▶ Work task: What you return should match the data word for word, minus the images.

Stored items from a collection
++++++++
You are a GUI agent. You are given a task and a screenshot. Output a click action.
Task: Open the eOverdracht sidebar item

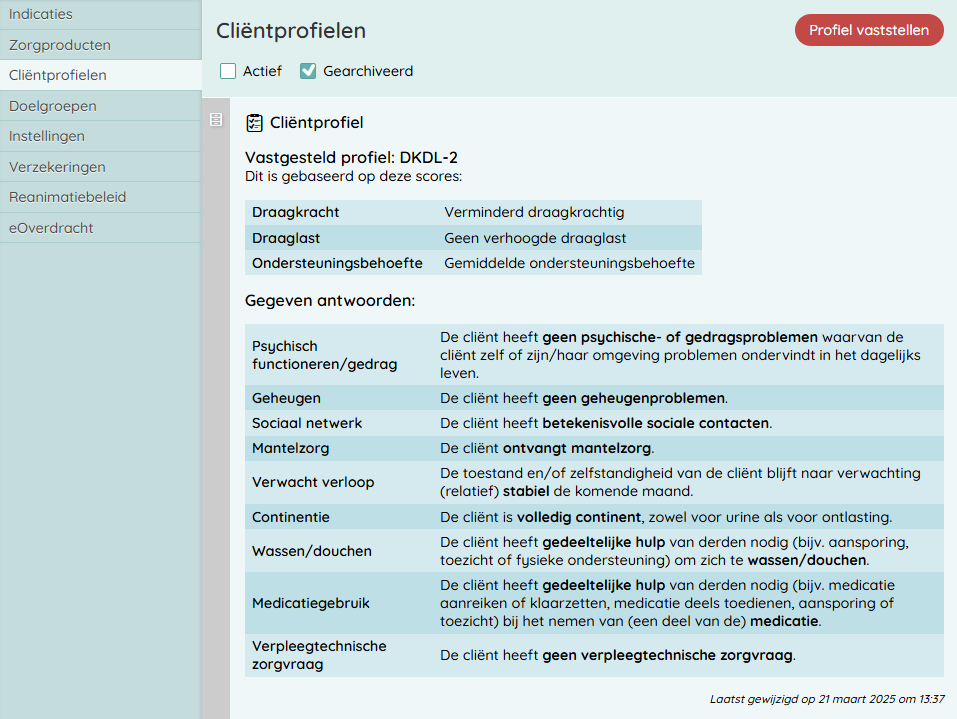point(51,228)
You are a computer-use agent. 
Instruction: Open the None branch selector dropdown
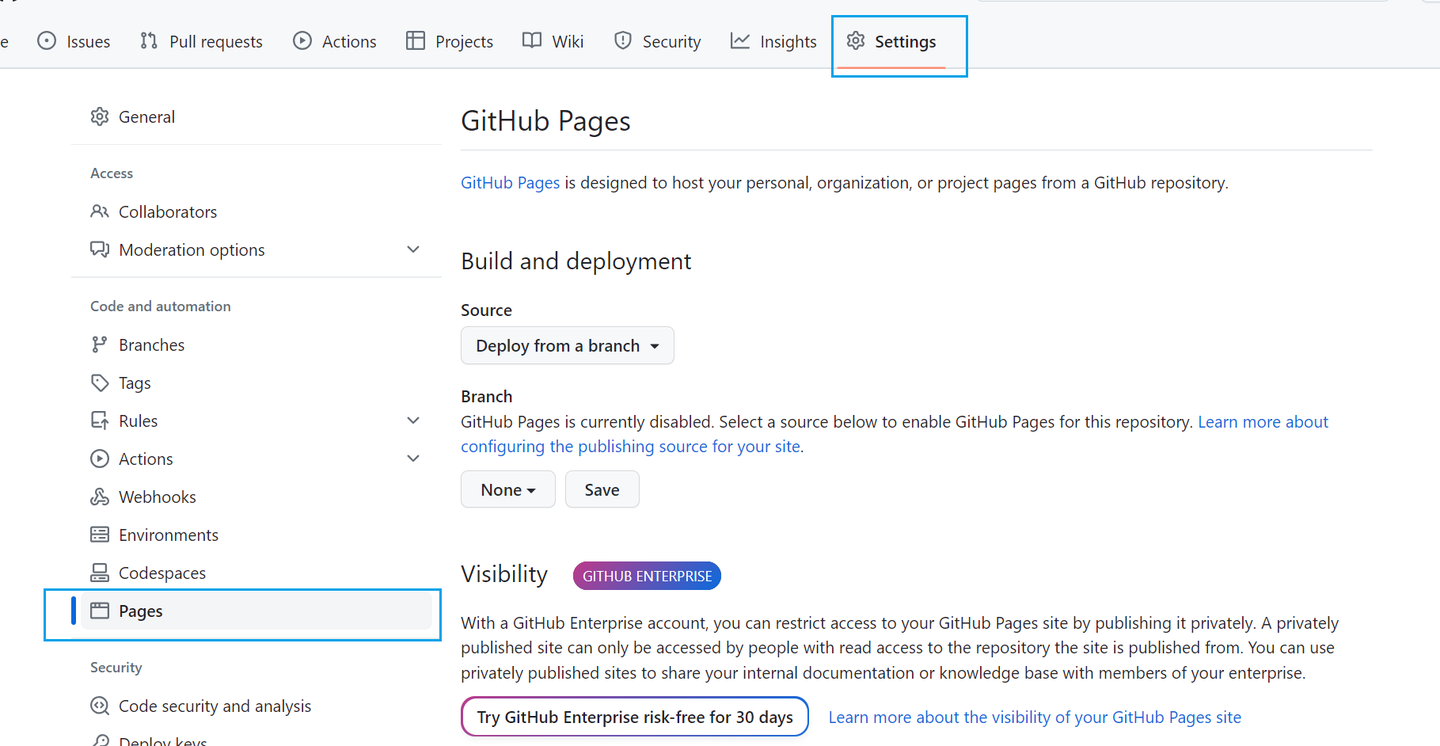[508, 489]
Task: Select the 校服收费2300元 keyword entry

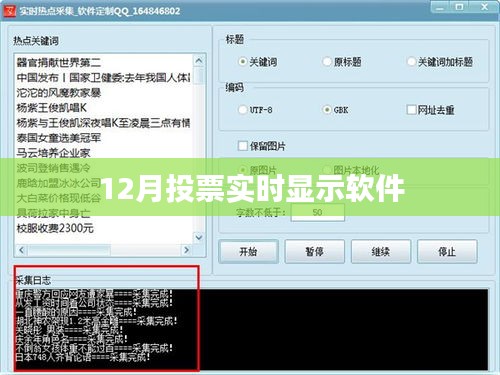Action: 55,228
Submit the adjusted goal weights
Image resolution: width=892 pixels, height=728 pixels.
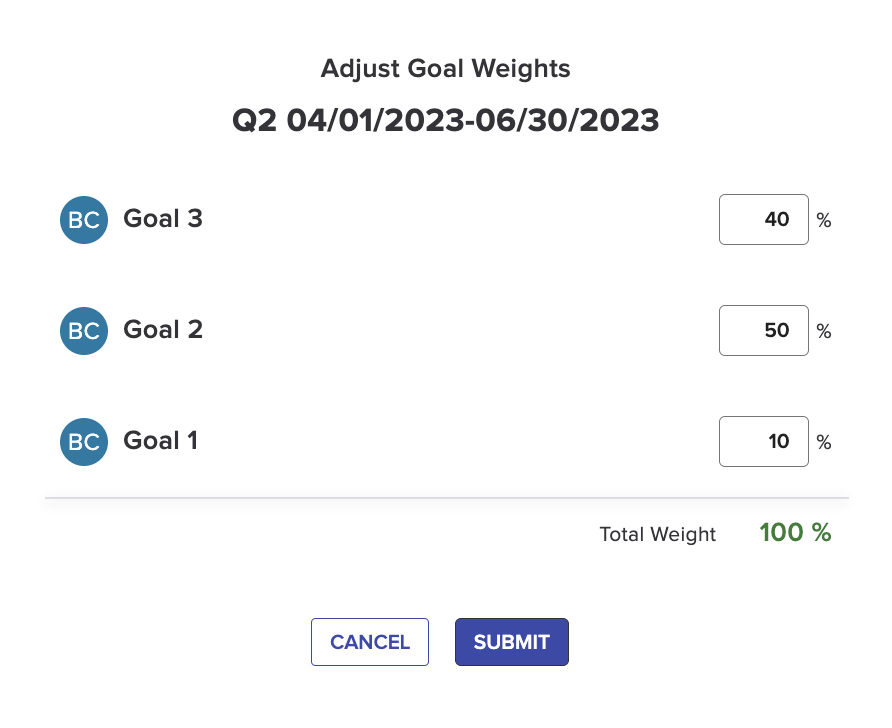pyautogui.click(x=511, y=642)
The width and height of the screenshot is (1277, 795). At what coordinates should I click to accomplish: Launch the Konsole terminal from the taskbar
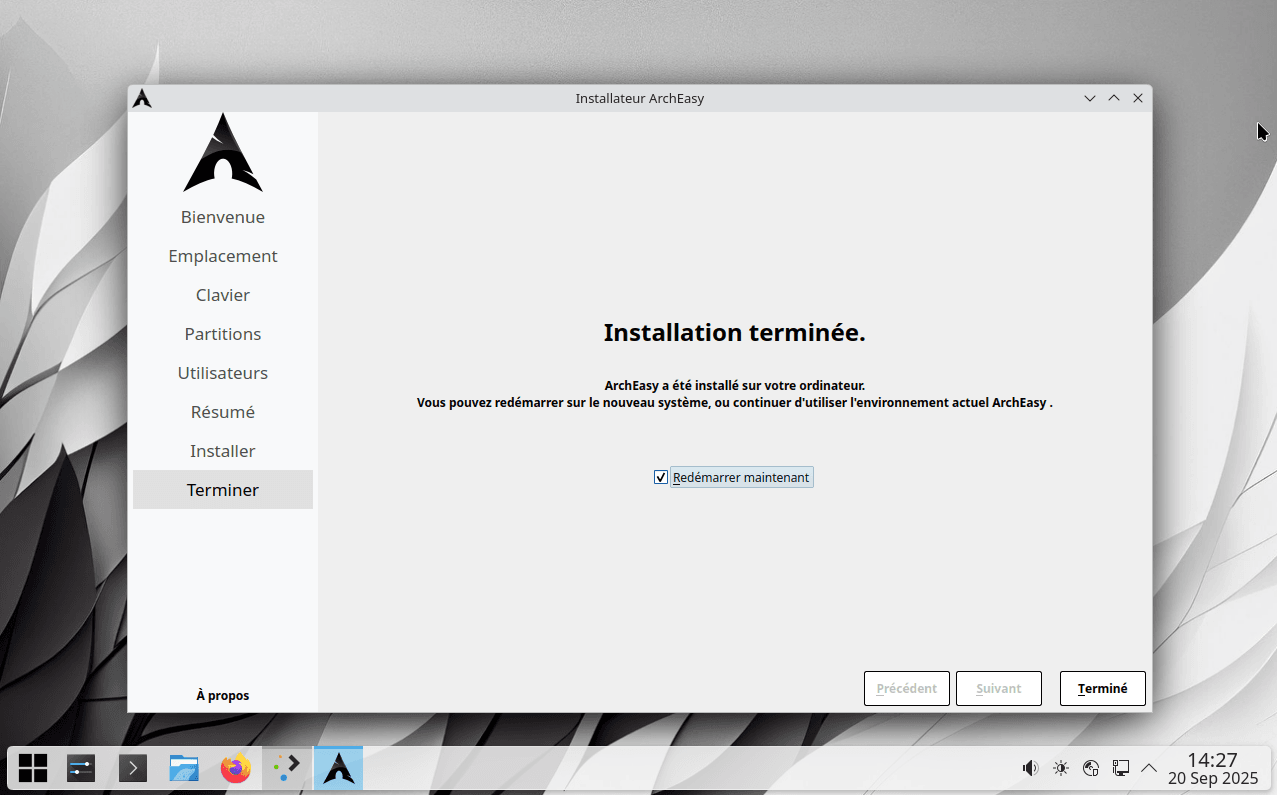point(133,768)
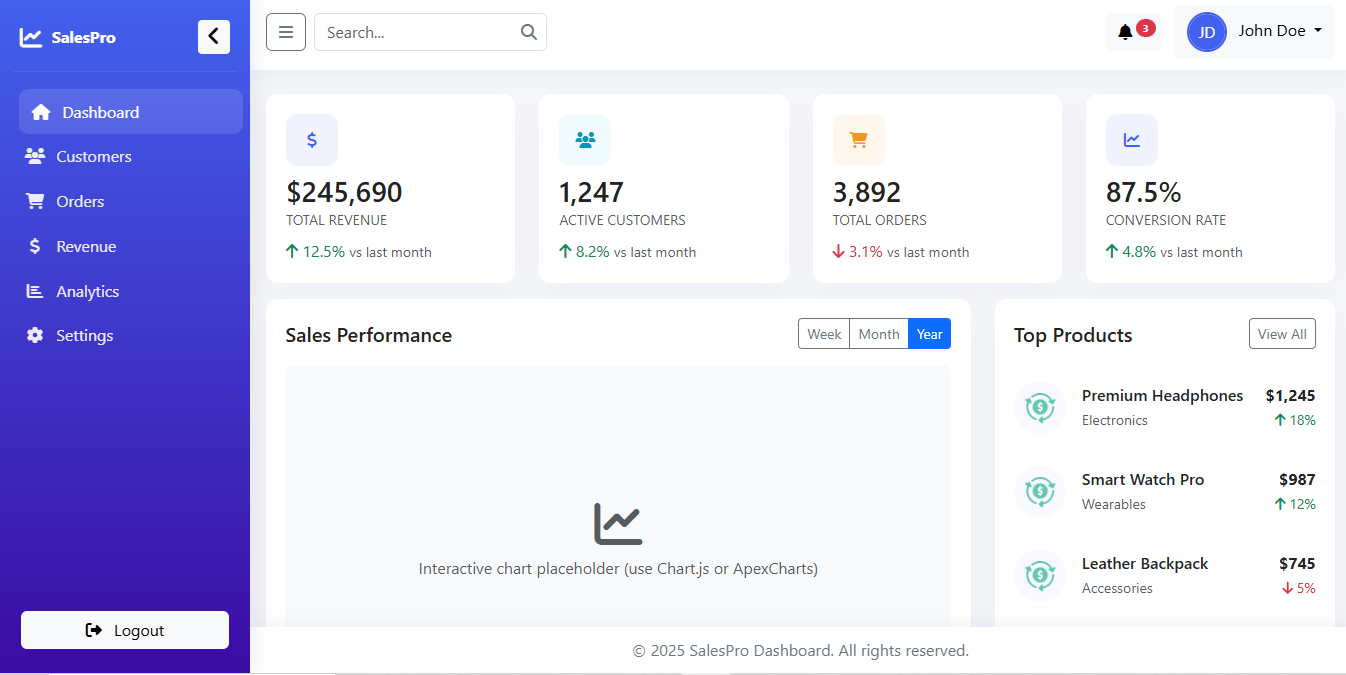The width and height of the screenshot is (1346, 675).
Task: Collapse the sidebar with the chevron button
Action: click(x=214, y=37)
++++++++
▶ Output for this task:
You are a GUI agent. You are given a task and a screenshot. Output a click action.
Task: Open the eOverdracht sidebar item

point(51,228)
You are a computer-use agent. 
Instruction: Open the None branch selector dropdown
[508, 489]
Task: Select the 校服收费2300元 keyword entry

Action: 55,228
Submit the adjusted goal weights
Image resolution: width=892 pixels, height=728 pixels.
pyautogui.click(x=511, y=642)
The width and height of the screenshot is (1277, 795). At what coordinates should I click to accomplish: Launch the Konsole terminal from the taskbar
point(133,768)
The width and height of the screenshot is (1346, 675).
Task: Collapse the sidebar with the chevron button
Action: click(x=214, y=37)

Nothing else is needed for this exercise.